Wow - these reels not only cast well, but taste great too????   

sorry - couldn't resist!


----------



## Sea2aeS (Jan 7, 2005)




----------



## CrawFish (Sep 23, 2003)

There's absolutely no drilling on my avet. I'd hate to screw up a pretty reel. And this drilling is inreversible. I'm going to get this thing straight out with static mag and cast control. Thanks for all the help.


----------



## TreednNC (Jul 1, 2005)

It's your reel and your opinion and I cant blame you for not wanting it drilled, but it's useless as a boar hog with t!ts if it's not how you want it, especially if drilling and adjustable mag is a tried and true method


----------



## trowpa (Jan 26, 2006)

i hear you about not wanting to drill - I had a friend drill mine - had it shipped directly to him when I bought it...cause I knew It would hurt me to have it drilled after I saw it 

Now that its done, I'm very pleased - for me, the ability to adjust the mag based on conditions (wind, daytime versus nighttime, payload etc, my improving technique) makes the knobby much much more useful than static mags


----------



## Mullet Breath (Nov 15, 2006)

I've got a MX that I staticked with two 1/4 and washers that worked great to get the feel of the reel and the drag and all to see if it would be a casting reel. I since sent it to VA. and the knob is the way to go, if he messes up it's on him and you have a new body, no worries. If you don't knob it and get the distance you want good deal. I was in the same mind set and got great distance, just not full potential after I dialed in the Inferno/Avet combo. I was going to use it as wading combo for bar fishing and didn't think I'd worry about distance as much, but with the drag it has I couldn't let it just sit when I wasn't on the bar.


----------



## CrawFish (Sep 23, 2003)

Drilling is inconsideration for maybe down there road, but now I can't do that yet. She got it for me for my birthday. I can get decent distance, but not as far as the 525mag.


----------



## toejam (Jan 28, 2005)

CrawFish said:


> Drilling is inconsideration for maybe down there road, but now I can't do that yet. She got it for me for my birthday. I can get decent distance, but not as far as the 525mag.
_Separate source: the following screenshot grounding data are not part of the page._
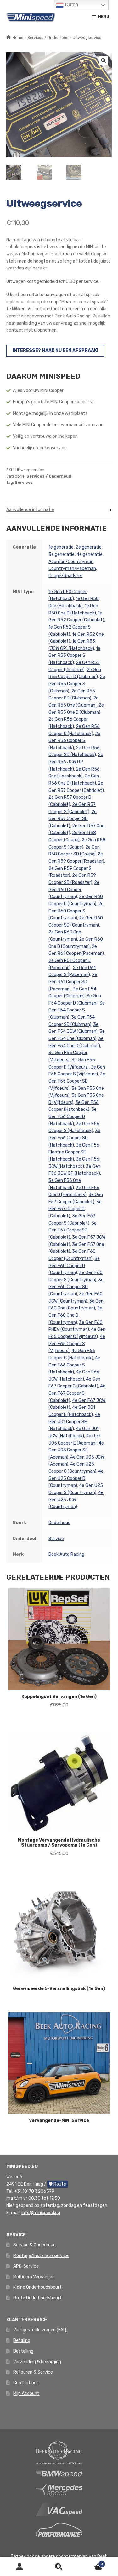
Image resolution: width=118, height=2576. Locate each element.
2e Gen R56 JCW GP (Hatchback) (75, 761)
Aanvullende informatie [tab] (30, 509)
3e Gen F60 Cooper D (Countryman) (74, 1265)
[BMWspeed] (59, 2474)
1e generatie (61, 547)
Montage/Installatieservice (41, 2255)
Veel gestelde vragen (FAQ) (40, 2330)
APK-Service (26, 2266)
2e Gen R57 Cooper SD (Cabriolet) (72, 818)
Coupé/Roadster (65, 575)
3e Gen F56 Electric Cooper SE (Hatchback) (73, 1152)
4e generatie (89, 554)
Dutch (71, 4)
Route (59, 2184)
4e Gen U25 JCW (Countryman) (76, 1499)
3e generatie (61, 554)
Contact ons (26, 2382)
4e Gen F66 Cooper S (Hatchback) (74, 1365)
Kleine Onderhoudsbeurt (37, 2287)
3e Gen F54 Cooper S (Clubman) (76, 1010)
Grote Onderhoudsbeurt (37, 2298)
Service (56, 1538)
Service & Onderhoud (34, 2245)
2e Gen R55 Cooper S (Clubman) (76, 683)
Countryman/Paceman (72, 568)
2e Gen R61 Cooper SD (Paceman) (72, 981)
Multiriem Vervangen (34, 2277)
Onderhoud (59, 1522)
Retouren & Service (33, 2372)
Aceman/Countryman (70, 561)
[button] (103, 60)
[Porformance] (59, 2529)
fine tuning the SX can be a bugger with 1/4 inch magnets,,, You have to use micro magnets to do it. here is how I magged my first sx,, hope it helps,,,,,

http://www.torquedsolutions.com/images/toejam/Magging.pdf


Leave it better than you found it!


----------



## JEG (Jan 16, 2004)

I use 2 of the 1/4" rare earth magnets. Works good for bottom fishing and slinging metal. Had to glue them straight to the frame, no room for a washer.


----------



## junkmansj (Jul 23, 2005)

Try here it has all the info and pics
http://www.stripersonline.com/surftalk/showthread.php?t=525126







Sea2aeS said:


> my question on doing your own knobby would be. how far from the center of the reel where the shaft is, outwards towards the edge of the spool, does the adjustable knobby mag need to be? is there an ideal distance like closer to the shaft, or further out towards the lip of the spool. I would think it would be better off mounted towards the edge of the spool to make it more adjustable versus near the center of the spool towards the shaft. Ive got a drill press, dremel, and the tools to do the job.... Just like the thought of somebody who knows what theyre doing having at it instead....


----------